▶ [What to work on]
Copy exactly the line containing "Task: Click the blue link in the status bar" and all the lines that follow it to the end of the records, minus the pictures.
=== Supplied records ===
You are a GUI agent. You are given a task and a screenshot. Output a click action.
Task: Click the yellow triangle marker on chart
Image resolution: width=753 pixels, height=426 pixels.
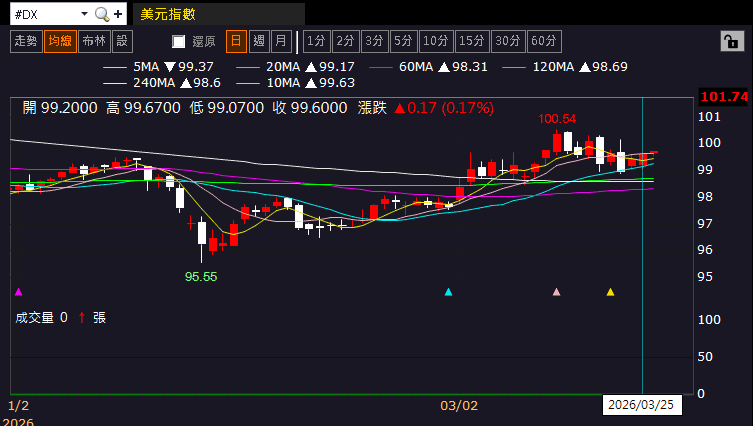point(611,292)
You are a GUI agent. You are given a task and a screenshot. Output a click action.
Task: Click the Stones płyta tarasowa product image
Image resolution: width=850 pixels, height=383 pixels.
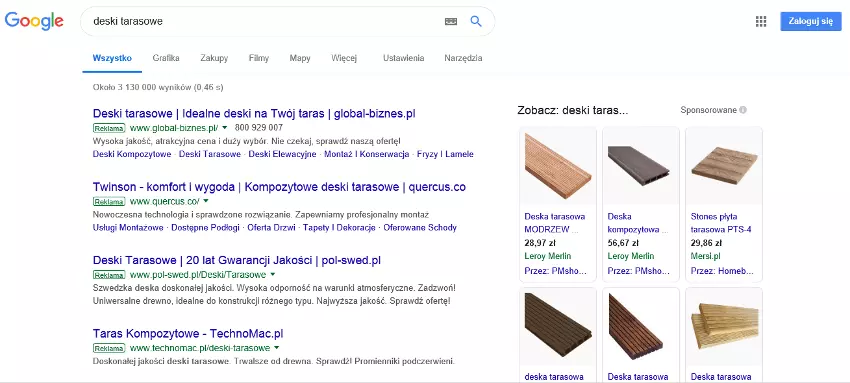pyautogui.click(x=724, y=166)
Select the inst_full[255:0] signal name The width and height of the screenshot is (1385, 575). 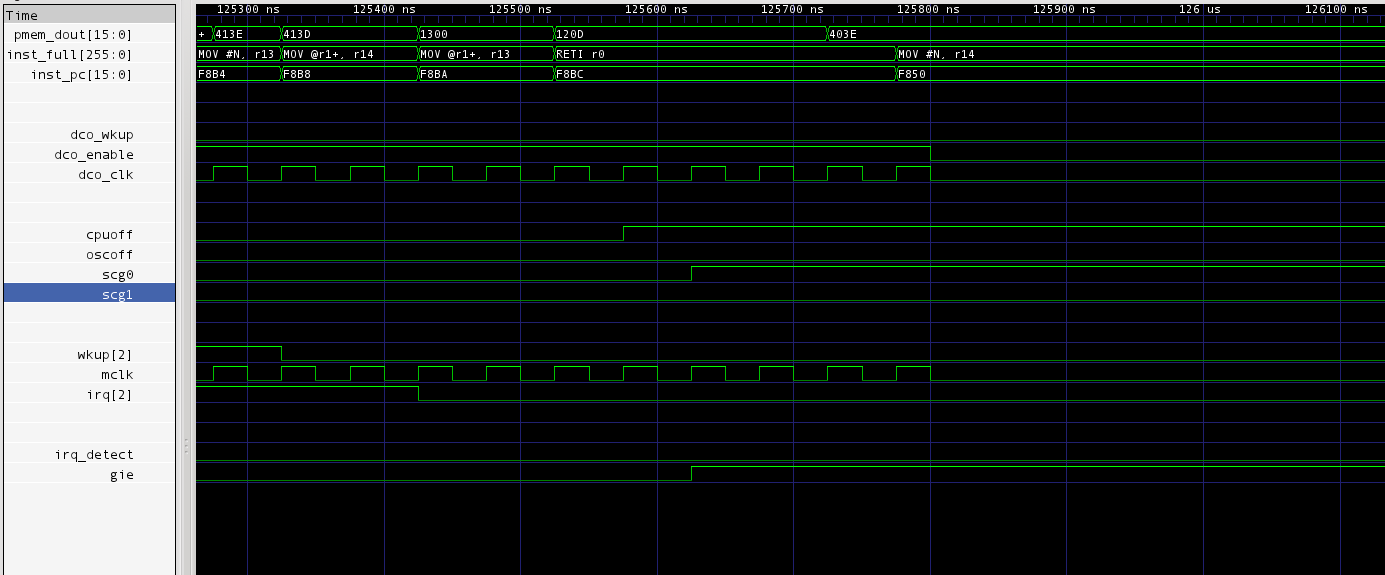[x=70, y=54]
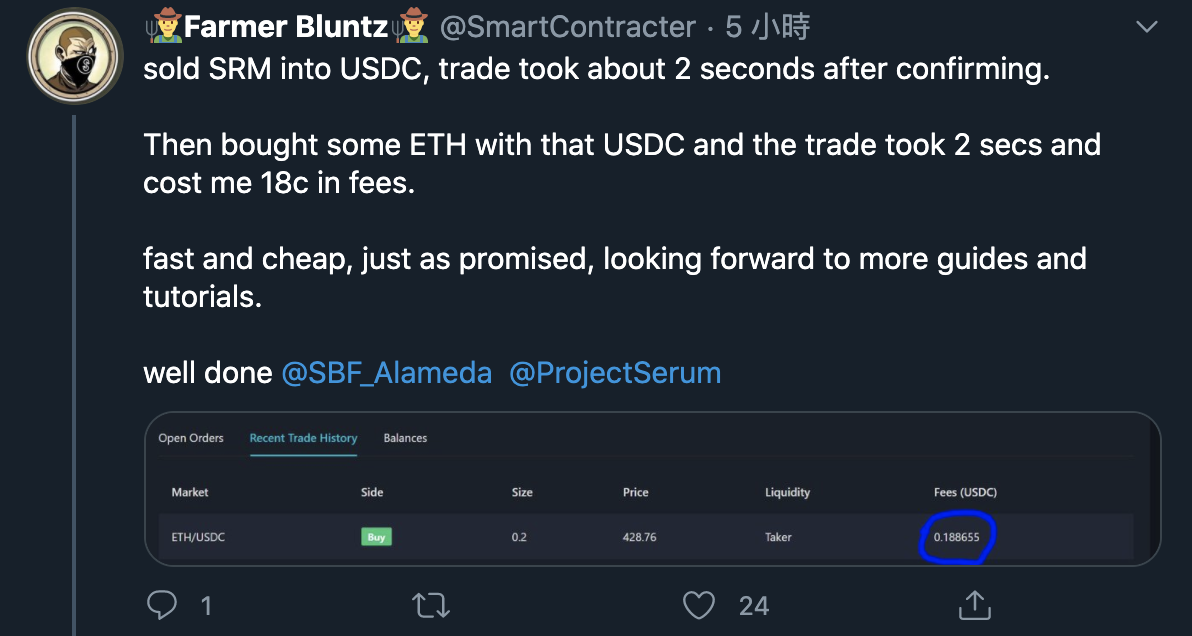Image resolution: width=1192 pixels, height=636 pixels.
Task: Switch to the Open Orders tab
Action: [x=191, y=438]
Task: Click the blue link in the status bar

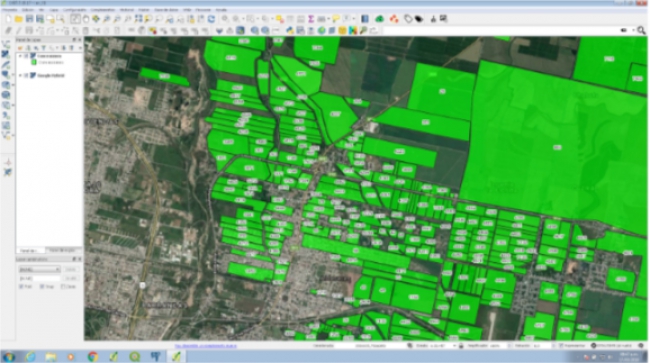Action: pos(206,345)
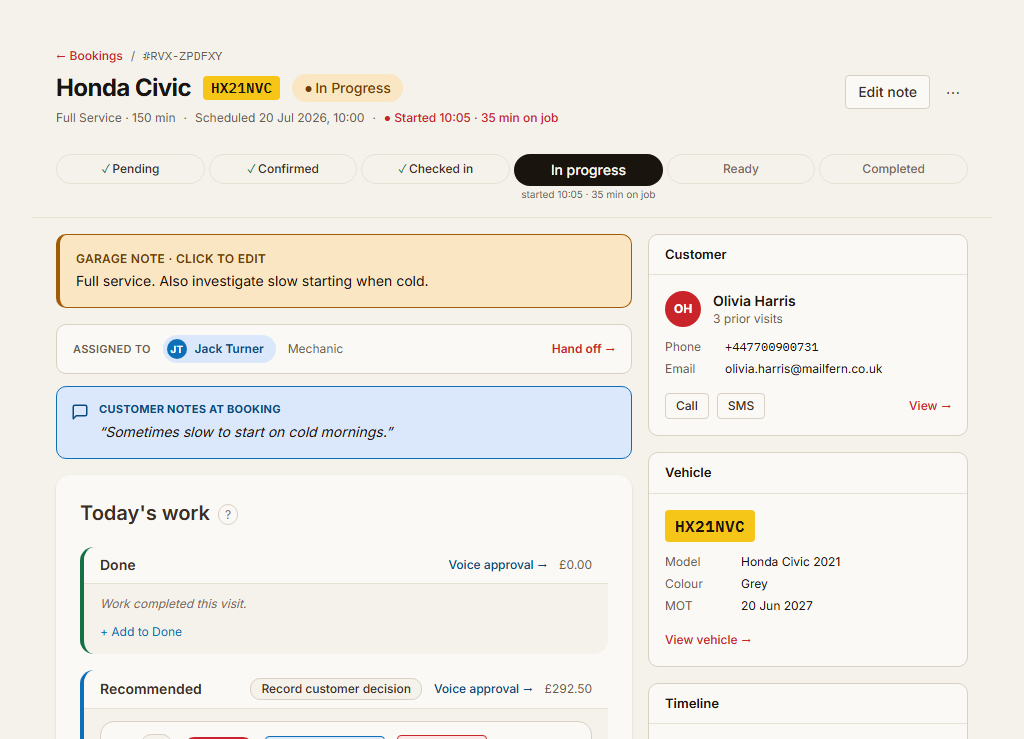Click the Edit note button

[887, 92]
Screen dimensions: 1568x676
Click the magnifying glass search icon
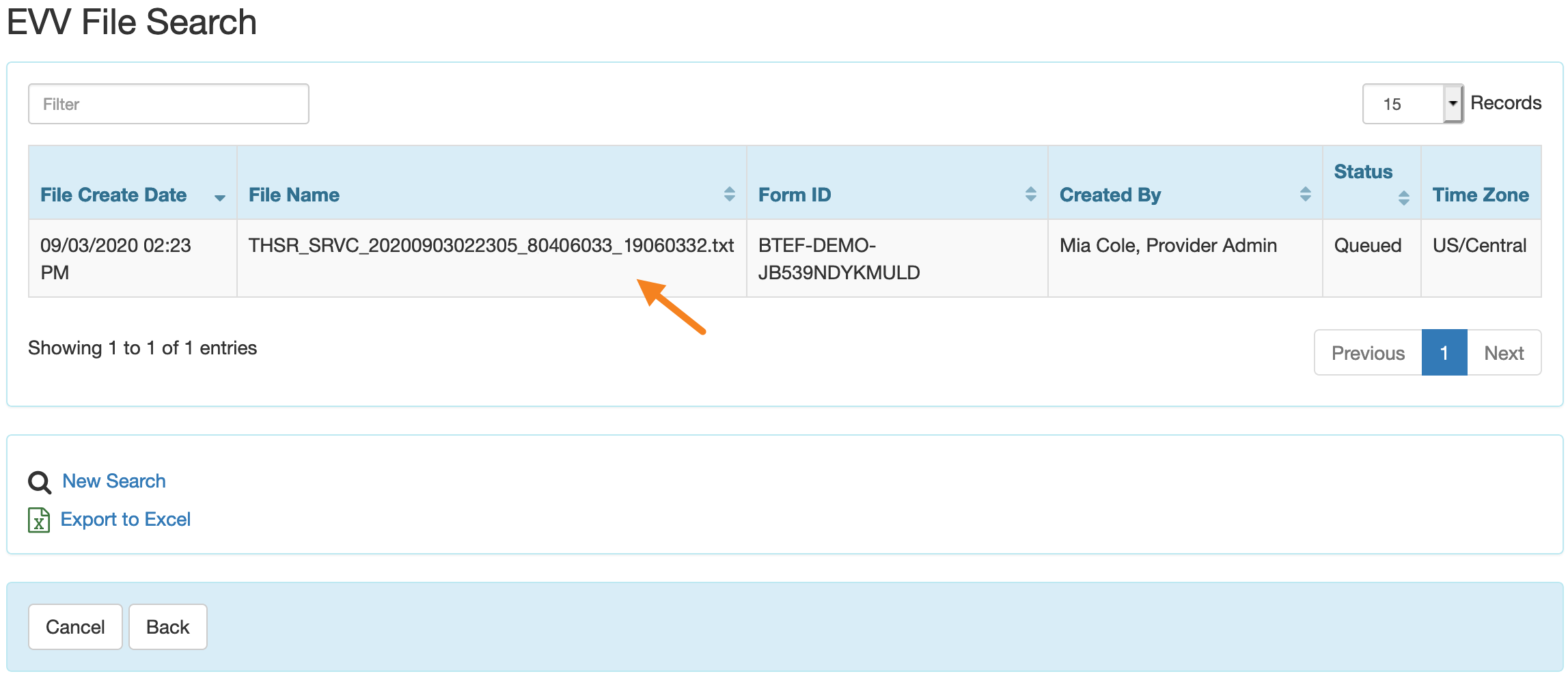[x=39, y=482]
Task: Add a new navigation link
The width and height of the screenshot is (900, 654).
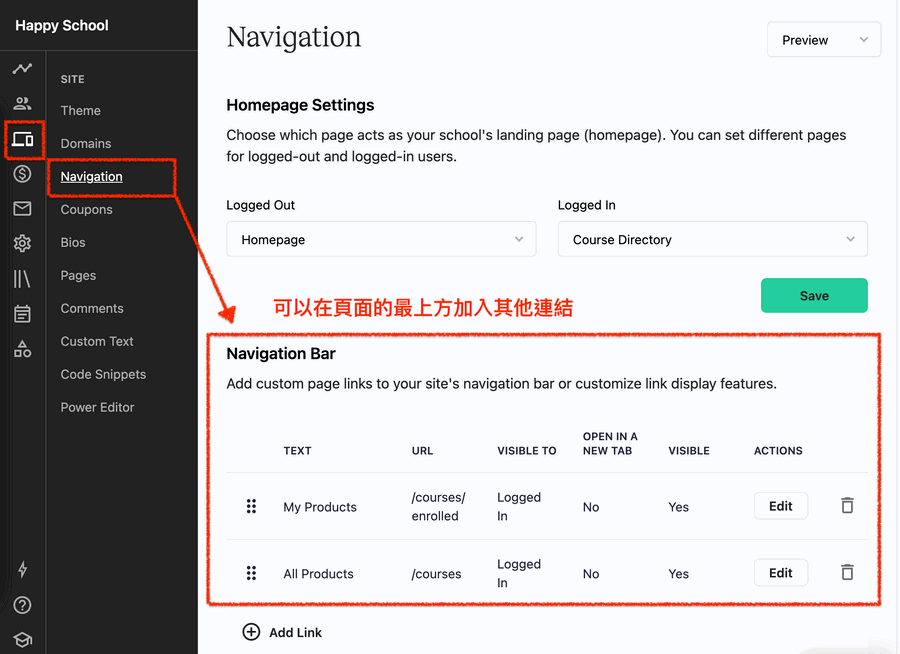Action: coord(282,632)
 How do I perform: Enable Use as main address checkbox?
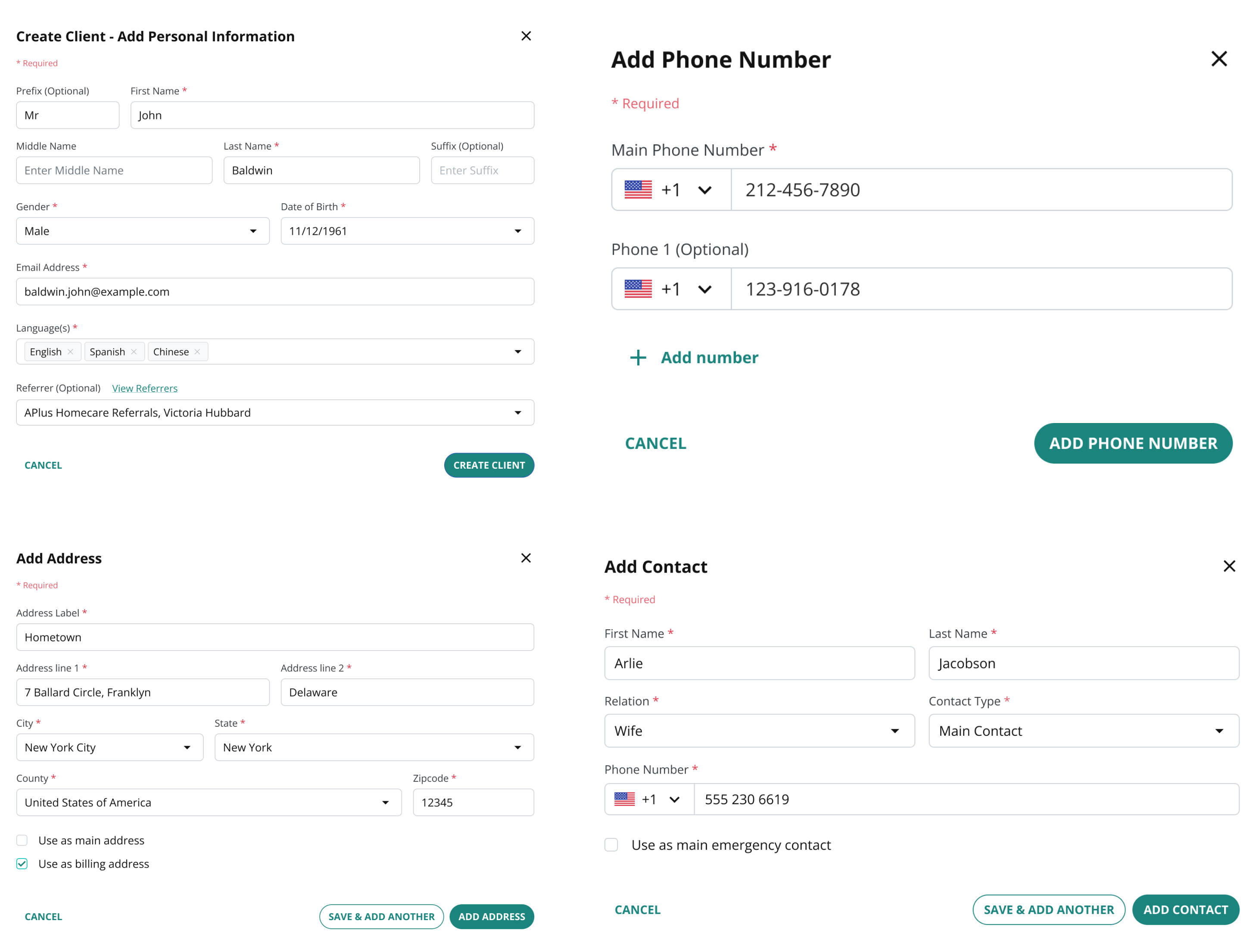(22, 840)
===
▶ [Output]
Task: Click the blue link in the status bar

Action: pos(206,345)
Click the Edit note button

[887, 92]
Screen dimensions: 1568x676
Click the magnifying glass search icon
[x=39, y=482]
Task: Add a new navigation link
The width and height of the screenshot is (900, 654).
Action: coord(282,632)
 How do I perform: Enable Use as main address checkbox?
(22, 840)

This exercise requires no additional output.